In the records below, the lines from the one with "Open the 显示 settings section" through the last are to be printed exactly, and nothing else.
########
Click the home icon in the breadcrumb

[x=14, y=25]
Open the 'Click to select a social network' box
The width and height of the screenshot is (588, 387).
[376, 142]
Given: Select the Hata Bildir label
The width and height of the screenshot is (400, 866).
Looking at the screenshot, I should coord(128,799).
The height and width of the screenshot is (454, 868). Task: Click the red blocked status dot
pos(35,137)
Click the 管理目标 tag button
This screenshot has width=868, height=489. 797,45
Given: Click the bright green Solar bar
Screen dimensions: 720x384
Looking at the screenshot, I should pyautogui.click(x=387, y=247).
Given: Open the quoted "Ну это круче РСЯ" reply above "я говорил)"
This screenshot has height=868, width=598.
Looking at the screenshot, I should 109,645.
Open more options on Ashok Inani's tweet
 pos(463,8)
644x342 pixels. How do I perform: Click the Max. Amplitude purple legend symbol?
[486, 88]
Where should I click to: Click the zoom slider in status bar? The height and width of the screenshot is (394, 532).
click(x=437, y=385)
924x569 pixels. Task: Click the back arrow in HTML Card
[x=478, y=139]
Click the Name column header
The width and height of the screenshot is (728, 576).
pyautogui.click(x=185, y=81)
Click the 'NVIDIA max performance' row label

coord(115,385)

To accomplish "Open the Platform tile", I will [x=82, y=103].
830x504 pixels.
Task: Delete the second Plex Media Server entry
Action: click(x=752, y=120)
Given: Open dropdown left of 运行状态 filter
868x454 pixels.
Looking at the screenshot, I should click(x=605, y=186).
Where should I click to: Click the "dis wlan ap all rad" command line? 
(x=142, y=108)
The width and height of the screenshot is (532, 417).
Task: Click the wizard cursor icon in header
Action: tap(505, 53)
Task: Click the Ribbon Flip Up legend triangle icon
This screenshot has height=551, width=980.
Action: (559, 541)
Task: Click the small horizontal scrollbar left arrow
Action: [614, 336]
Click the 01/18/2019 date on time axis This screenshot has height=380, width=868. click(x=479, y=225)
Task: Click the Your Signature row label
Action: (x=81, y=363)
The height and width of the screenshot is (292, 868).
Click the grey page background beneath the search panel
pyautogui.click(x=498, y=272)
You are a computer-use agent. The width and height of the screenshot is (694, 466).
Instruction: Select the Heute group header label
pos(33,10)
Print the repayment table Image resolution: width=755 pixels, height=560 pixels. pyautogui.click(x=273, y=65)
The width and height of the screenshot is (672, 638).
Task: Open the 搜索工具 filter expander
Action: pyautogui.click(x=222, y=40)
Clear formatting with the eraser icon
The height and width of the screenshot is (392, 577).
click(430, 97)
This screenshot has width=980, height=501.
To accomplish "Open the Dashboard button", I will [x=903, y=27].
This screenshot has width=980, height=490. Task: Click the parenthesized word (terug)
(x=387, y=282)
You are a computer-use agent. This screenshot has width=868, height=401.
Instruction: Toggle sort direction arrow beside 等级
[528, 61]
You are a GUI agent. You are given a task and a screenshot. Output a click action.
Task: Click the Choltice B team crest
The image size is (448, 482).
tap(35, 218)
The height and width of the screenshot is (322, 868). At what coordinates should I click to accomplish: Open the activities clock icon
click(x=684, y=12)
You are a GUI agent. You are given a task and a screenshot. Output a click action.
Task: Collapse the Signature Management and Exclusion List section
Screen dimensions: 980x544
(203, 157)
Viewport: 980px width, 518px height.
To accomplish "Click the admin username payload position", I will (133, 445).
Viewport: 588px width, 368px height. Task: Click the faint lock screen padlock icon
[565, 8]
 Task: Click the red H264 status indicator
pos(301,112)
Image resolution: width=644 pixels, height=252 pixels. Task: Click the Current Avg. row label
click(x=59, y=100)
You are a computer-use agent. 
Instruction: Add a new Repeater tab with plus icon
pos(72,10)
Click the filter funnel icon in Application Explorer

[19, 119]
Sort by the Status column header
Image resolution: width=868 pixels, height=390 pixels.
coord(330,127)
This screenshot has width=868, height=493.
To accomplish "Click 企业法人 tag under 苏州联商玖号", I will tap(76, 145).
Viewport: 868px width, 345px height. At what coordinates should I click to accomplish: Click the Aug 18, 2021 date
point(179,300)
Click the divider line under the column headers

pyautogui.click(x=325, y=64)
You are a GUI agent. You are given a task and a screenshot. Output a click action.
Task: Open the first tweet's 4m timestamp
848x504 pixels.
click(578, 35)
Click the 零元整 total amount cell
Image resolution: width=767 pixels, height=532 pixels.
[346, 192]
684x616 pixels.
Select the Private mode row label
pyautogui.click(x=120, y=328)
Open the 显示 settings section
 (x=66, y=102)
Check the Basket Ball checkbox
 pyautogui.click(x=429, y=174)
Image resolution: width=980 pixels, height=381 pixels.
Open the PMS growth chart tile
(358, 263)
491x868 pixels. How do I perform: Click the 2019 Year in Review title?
########
[Response]
Open the 显示 settings section
 (x=66, y=102)
Check the Basket Ball checkbox
 pyautogui.click(x=429, y=174)
Image resolution: width=980 pixels, height=381 pixels.
Open the PMS growth chart tile
(358, 263)
491x868 pixels. How do I perform: Click the 2019 Year in Review title?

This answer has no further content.